Elsa responds quite positively to me and jumps all over me when I come to see her. I know I have to discourage this but every time it happens for now I say “Tomorrow, we won’t let her do this tomorrow.” It’s just extremely encouraging to find her acting like a normal dog. Our current interactions are generally five minutes of extreme excitement, petting, and then she goes into this furniture cave she has created for herself and just likes the idea I am down here.

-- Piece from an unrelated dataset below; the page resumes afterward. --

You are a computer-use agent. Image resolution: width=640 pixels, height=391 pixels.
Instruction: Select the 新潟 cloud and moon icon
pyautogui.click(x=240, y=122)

She does yell a bit when I go upstairs to go to bed, but quiets after a few minutes. The other night I sat up in bed because I distinctly heard a squeak. I assumed one of my dogs had found something still alive from the massacre of the 40 some dog toys I got them a few weeks ago, but every one was sound asleep. I laid back down because Elsa is afraid of the squeak toys we got her, but a minute later I heard a rapid succession of squeaks. She not only went and retrieved her squeakers from her room, but was actively playing with them. ❤

The only negative thus far is her reaction to my dogs. It’s not favorable, but at this point I am going to chalk it up to fear and keep working. She was reactive to our Elkhound (who couldn’t care less and just smiled in the face of bared teeth). On site she was confident and wagging her tail but on approach she smelled his neck and then snarled. I removed her and allowed her to approach again when she looked relaxed and approached on her own. Immediately ended the session when she smelled him for a moment, stiffened, and her eyes widened. If there is any thing I am thankful I have learned it is knowing when a dog is uncomfortable and when to remove before a bite can happen. I’m certain this is fear and a confidence issue and hopefully at the end we can come out liking other dogs. If not, not a big deal. Makes her a bit harder to place, but worth the effort.

Today we came down to see Elsa per usual and she burst around the room in full zoomies. She kept running back and forth between my boyfriend and I, play bowing and smiling, while we yelled “Go get Mimi!” “Go get daddy!”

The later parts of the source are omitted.